AI, Vendor Risk, and Payments Disruption: The Questions Community Bank Leaders Should Be Asking in 2026

By: Anne Benigsen – President, CivITas Bank Solutions LLC.

We’ve been doing cybersecurity seriously now for over a decade. Ups and downs, figuring out risk assessments, the right tools, the right vendors, and what auditors and examiners want – it’s been a wild ride. And now we have new and old domains coming to the forefront: AI, third-party management and payments disruption. Taken alone, we have considered the risk. Compounded together, our governance structures may not look as clean.
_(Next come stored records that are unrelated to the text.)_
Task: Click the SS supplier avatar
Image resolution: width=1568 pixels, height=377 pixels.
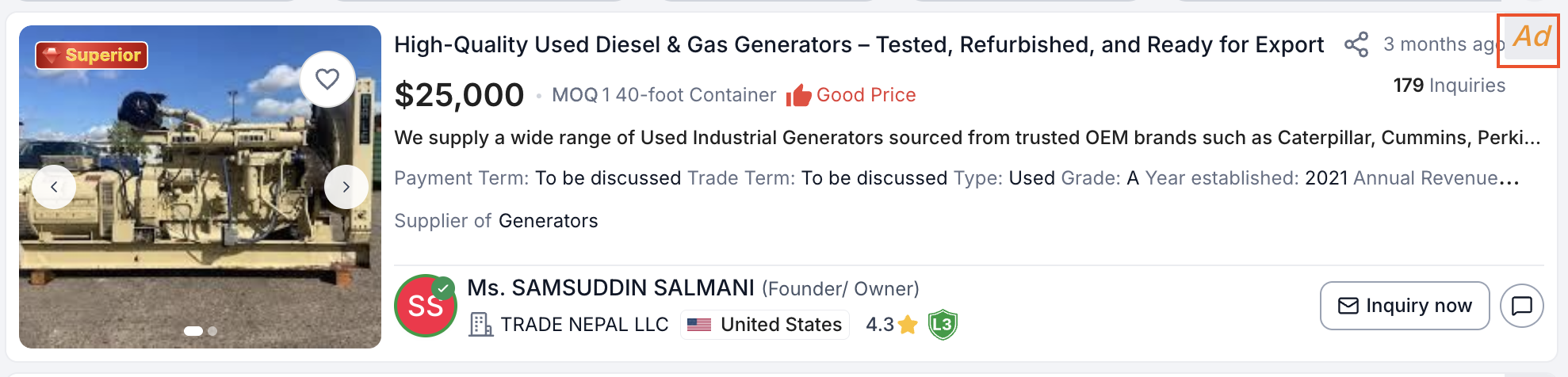Action: (425, 306)
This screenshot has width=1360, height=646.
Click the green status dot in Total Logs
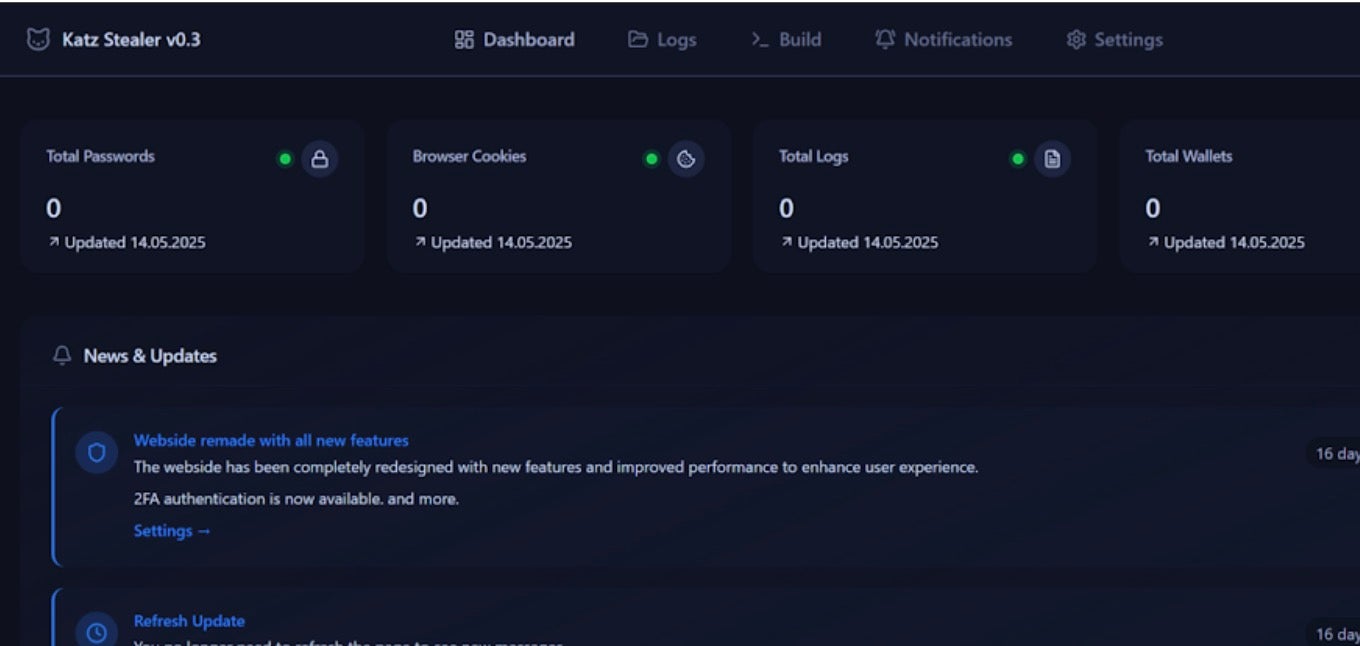(1018, 159)
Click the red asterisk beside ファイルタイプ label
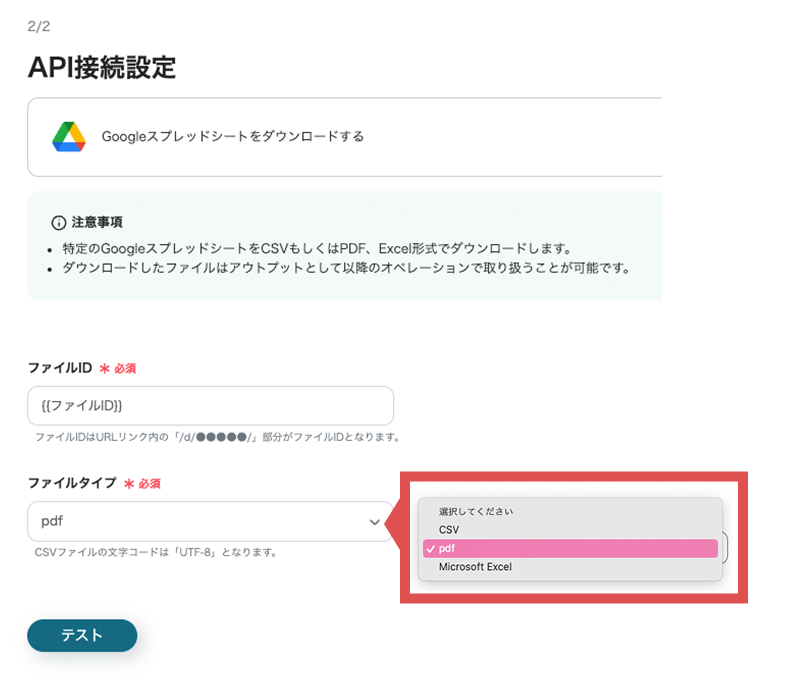This screenshot has width=788, height=682. pos(128,483)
We know how to ask about cybersecurity and its many facets; we need to learn about how to ask about these three topics at the same time.

AI

This is unsurprising. A survey stated that 27% of community bankers rank AI as their top concern for 2026². AI displaced cybersecurity in this survey at the #1 slot. 85% of community bankers also agree that AI adoption equals competitive advantage, making it a concern as well as a need to help our banks grow. 15% of employees in early 2025 were already accessing GenAI tools on corporate devices and 72% of employees said that they were using personal email accounts³ to sign up for the services. That’s referred to as a shadow AI that our banks cannot see or govern.

The question isn’t “Do we have an AI policy?”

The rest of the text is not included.